Quelles pourraient être les conséquences ?
On voit très régulièrement des avions de l’OTAN, des avions américains, des avions britanniques, des avions français qui surveillent toute la zone située à l’Est, donc en particulier autour de l’Ukraine et de la mer Noire. Cette pratique est courante et nécessaire, car elle permet d’avoir de l’information et de savoir ce qui se passe, notamment du côté russe. Mais on le sait, c’est un espace aérien qui peut être disputé. Là, visiblement, les Russes ont voulu envoyer un signal. Mais un signal qui tombe au mauvais moment. D’autant plus que visiblement, le drone est tombé donc au milieu de la mer Noire, c’est-à-dire dans une zone qui n’est pas sous une juridiction russe. C’est donc un acte délibéré. C’est la raison pour laquelle l’ambassadeur russe a été immédiatement convoqué à Washington.
Le ministère russe de la Défense précise, selon lui, que le drone est entré dans une zone particulière, l’espace aérien établi pour mener l’opération militaire spéciale, ce qui a entraîné son interception. De quoi s’agit-il exactement ?
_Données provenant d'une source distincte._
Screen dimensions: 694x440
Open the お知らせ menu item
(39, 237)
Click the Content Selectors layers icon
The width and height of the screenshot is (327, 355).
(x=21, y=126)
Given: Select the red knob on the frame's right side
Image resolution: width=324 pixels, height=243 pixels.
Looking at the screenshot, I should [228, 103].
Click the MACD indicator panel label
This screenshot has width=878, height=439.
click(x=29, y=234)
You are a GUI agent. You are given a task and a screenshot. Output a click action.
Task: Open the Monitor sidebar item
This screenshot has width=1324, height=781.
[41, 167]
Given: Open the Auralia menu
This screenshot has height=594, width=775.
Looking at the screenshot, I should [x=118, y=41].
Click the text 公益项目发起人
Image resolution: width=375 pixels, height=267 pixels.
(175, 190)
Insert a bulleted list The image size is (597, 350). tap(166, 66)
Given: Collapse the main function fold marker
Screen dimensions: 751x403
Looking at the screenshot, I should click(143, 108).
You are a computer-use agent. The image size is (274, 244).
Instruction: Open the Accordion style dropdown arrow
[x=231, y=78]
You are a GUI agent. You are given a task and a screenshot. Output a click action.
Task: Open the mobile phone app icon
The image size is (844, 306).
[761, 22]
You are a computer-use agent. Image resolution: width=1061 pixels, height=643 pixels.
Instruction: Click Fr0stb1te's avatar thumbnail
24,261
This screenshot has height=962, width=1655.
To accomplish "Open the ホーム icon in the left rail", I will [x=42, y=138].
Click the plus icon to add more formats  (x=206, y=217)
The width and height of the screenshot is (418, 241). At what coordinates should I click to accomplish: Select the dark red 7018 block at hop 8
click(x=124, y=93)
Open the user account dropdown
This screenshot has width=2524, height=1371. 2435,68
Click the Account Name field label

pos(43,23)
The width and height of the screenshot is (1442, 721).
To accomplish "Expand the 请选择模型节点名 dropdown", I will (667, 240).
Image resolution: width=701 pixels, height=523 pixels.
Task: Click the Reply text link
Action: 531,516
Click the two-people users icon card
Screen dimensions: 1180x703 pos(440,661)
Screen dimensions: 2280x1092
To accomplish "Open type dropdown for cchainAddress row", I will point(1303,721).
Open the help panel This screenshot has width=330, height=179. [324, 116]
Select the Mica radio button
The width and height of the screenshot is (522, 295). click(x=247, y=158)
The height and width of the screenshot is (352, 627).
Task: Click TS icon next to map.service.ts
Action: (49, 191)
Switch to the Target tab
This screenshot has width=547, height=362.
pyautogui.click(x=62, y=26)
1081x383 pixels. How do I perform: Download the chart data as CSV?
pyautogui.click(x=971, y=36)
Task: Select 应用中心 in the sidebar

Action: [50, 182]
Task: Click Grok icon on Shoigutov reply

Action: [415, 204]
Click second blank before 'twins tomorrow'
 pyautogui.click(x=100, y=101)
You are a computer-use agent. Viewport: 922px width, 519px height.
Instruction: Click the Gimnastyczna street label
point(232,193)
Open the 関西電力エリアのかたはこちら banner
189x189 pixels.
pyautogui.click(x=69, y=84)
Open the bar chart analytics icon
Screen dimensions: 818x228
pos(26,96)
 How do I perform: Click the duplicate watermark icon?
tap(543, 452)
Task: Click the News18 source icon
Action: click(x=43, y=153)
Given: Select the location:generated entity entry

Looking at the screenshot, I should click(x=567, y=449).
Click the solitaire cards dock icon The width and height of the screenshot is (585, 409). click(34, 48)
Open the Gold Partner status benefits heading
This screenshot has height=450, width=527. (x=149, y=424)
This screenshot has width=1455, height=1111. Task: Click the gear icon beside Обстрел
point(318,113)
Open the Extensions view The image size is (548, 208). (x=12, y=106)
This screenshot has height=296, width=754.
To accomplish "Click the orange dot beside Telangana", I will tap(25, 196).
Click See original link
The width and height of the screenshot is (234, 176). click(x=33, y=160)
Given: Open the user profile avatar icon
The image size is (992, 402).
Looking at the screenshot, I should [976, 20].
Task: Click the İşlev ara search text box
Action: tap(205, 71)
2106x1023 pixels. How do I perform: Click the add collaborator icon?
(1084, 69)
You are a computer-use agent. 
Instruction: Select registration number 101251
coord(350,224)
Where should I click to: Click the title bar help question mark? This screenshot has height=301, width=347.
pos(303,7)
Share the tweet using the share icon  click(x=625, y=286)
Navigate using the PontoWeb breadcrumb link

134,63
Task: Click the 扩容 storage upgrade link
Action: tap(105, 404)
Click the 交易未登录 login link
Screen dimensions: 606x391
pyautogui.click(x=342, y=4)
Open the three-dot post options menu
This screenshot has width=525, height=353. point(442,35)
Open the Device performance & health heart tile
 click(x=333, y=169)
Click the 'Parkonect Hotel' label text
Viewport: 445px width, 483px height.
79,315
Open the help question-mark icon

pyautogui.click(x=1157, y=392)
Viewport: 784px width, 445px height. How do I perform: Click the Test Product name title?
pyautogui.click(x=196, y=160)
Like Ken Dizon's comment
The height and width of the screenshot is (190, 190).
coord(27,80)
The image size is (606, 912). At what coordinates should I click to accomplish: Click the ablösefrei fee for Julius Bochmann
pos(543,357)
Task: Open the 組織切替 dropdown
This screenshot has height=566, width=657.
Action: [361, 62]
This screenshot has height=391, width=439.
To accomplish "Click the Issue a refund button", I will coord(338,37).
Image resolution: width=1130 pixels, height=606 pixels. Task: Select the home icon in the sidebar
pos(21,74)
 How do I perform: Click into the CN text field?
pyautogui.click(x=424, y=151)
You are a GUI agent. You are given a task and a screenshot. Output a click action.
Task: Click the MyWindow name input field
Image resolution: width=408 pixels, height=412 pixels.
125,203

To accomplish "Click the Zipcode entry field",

La mission des drones utilisés par les Américains, mais aussi par l’OTAN, c’est de recueillir du renseignement pour savoir ce qui se passe. Mais il faut souligner qu’à aucun moment le drone n’est rentré dans l’espace aérien russe, d’autant plus que ce type de drone est facile à intercepter. Il vole environ à 1 000 km/h, c’est très peu. Il est gros et donc il est hors de question de pénétrer à l’intérieur de l’espace aérien russe. Les Russes disent qu’il s’agit d’une zone qui était dédiée à l’opération spéciale militaire. Mais en termes de droit aérien, cela n’a aucune valeur puisque de toute façon, car l’espace aérien ukrainien est interdit à toute circulation aérienne et les Russes ne peuvent pas invoquer de contrôler une part de l’espace aérien international sous prétexte d’une opération spéciale militaire.